▶ Task to complete
Extract every line of the material that holds the string "each".

▶ Extracted records
===

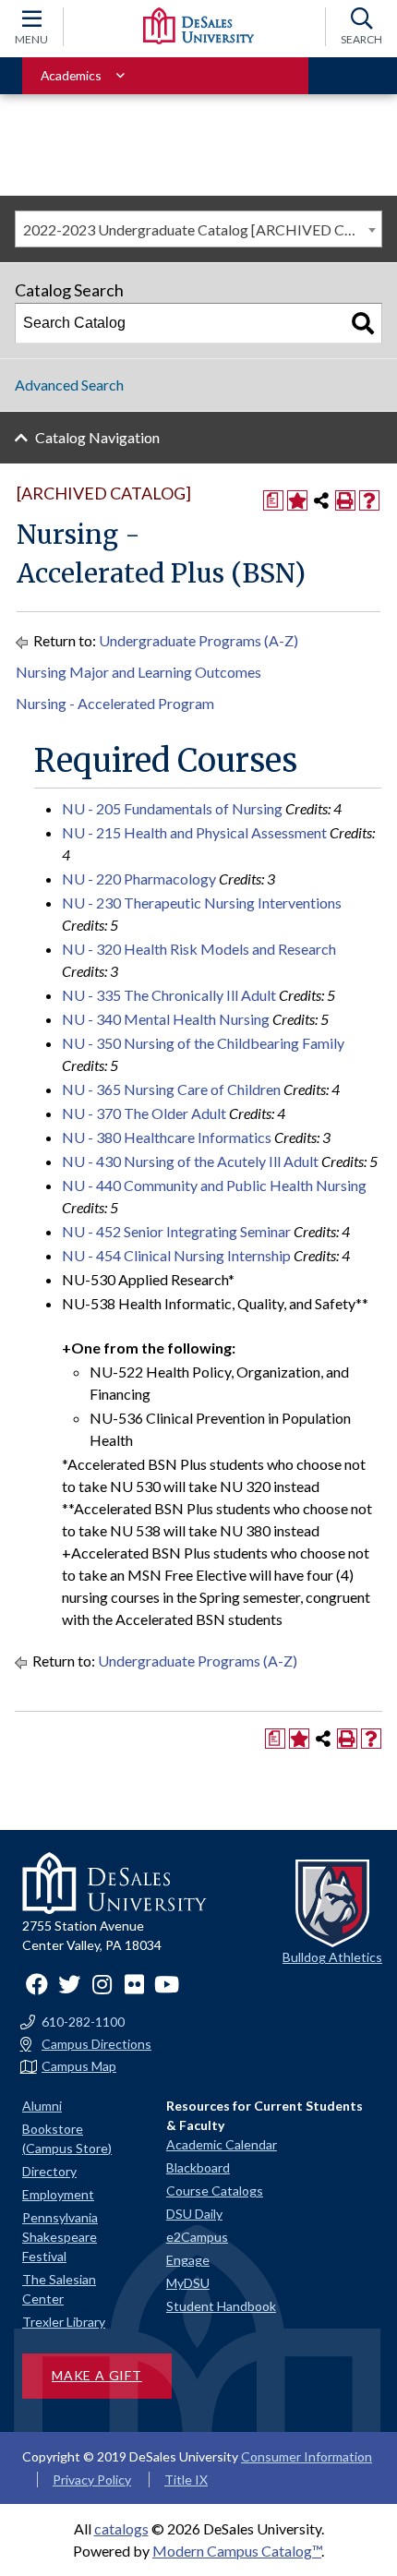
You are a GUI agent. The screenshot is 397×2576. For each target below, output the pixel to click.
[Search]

===

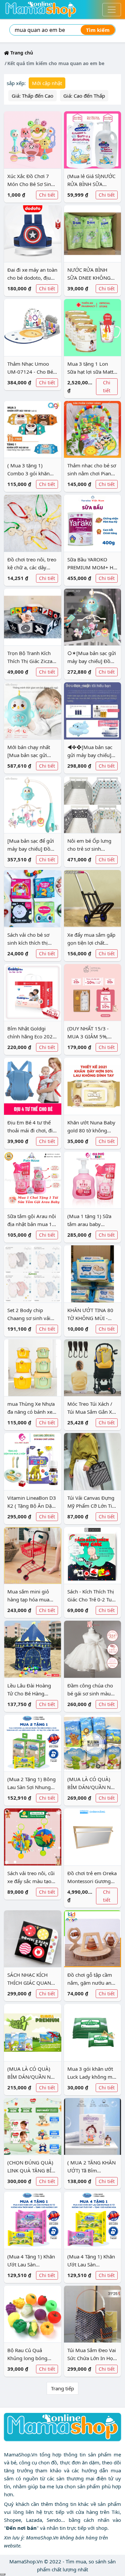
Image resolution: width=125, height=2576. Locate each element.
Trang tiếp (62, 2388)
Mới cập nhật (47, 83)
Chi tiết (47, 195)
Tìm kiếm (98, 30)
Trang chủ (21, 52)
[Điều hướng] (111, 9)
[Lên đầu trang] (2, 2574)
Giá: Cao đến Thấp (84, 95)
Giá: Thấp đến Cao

===

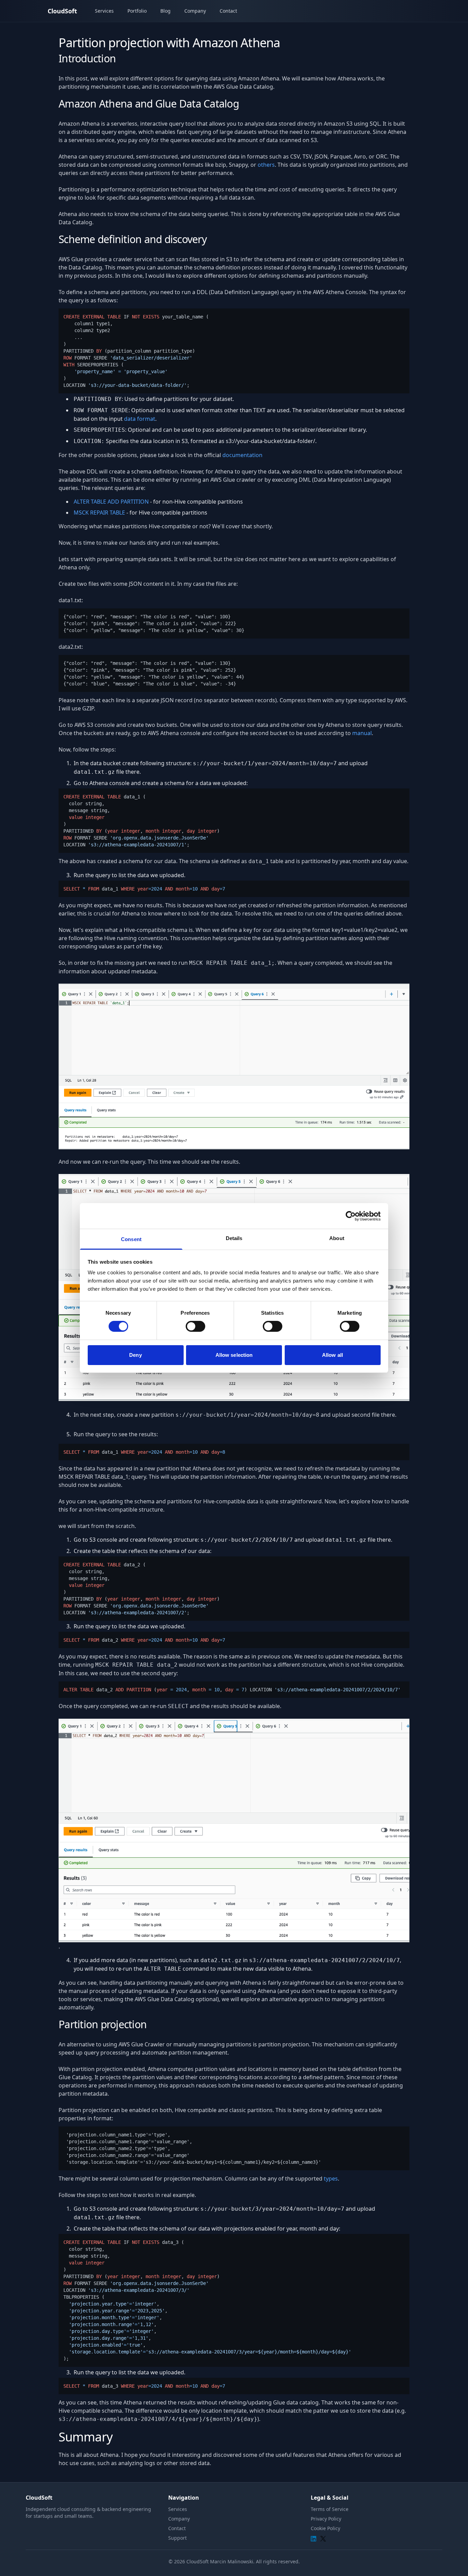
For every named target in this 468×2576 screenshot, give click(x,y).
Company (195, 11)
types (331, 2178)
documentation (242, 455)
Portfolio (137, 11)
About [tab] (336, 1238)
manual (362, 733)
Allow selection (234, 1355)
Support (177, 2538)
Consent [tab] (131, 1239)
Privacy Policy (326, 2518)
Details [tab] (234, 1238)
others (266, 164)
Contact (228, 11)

===

▶ Task output
You are a GUI agent. The screenshot is 397×2576. For each target below, output the pixel to click.
Image resolution: width=125, height=2576. Locate each element.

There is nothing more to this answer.